Jesús le contestó: Yo iré a sanarlo.

Ha bajado a Cafarnaún tras concluir el sermón de la montaña. Se le ha acercado el centurión romano, máxima autoridad militar de la ciudad, suplicándole que sane a un criado suyo que sufre terriblemente. Jesús no se lo piensa dos veces y se ofrece a acompañar al centurión a su casa: Yo iré a sanarlo. No se detiene a considerar los problemas legales en que puede incurrir entrando en casa de un pagano. Ante el sufrimiento humano, toda otra consideración carece de importancia.

El centurión replicó: Señor, no soy digno de que entres bajo mi techo. Basta que lo digas de palabra.

Son las palabras que repetimos antes de la comunión eucarística. Pero en nuestro caso, el Señor sí que entra en nuestra casa. Y nosotros, aunque indignos, le recibimos, como Zaqueo, muy contentos. Si esperásemos a ser dignos nunca le recibiríamos. No tengamos miedo nunca, en ninguna circunstancia, de abrirle de par en par nuestras puertas porque, el Hijo del Hombre ha venido para salvar lo que se había perdido (Mt 18, 11).

Vete; lo que has creído que se te cumpla.

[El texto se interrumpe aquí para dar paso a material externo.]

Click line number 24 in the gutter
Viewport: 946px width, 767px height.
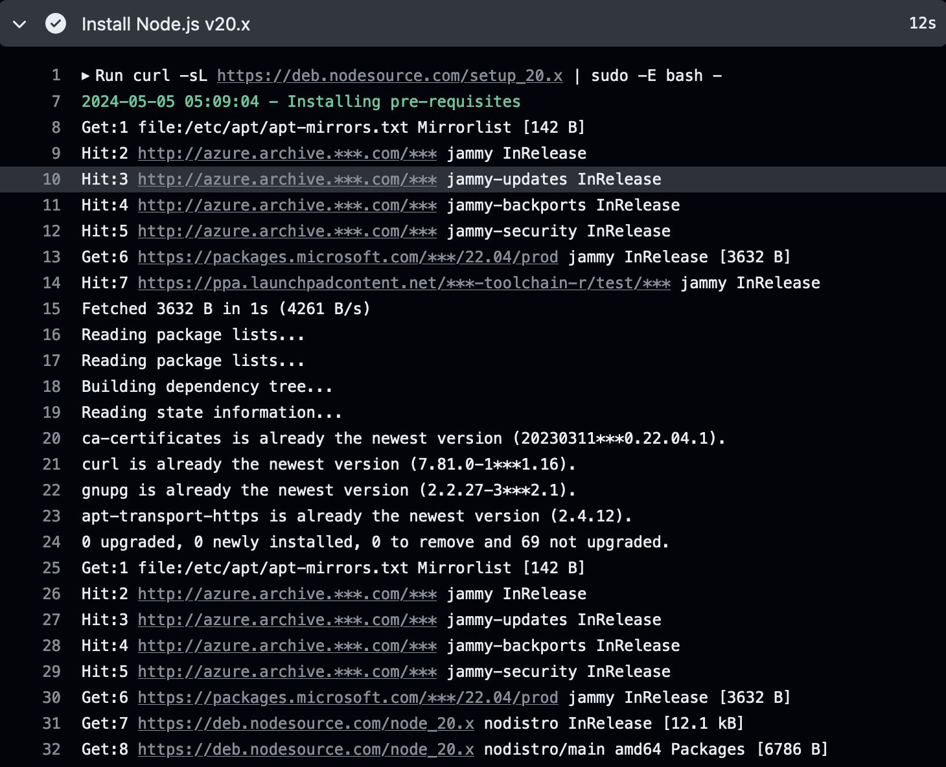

El centurión se va agradecido y contento. Ni corre, ni salta de alegría. No le cabe la menor duda de que va a encontrar a su criado con buena salud. Vive el milagro sin aspavientos, con la mayor naturalidad. Para Él, el milagro es tan natural como la salida del sol mañanero.

El centurión romano de Cafarnaún nos enseña una lección especialmente oportuna para este tiempo de Adviento. Pensemos también nosotros en las personas que tenemos cerca y necesitan una palabra del Señor para verse libres de sus trastornos de cuerpo o de espíritu.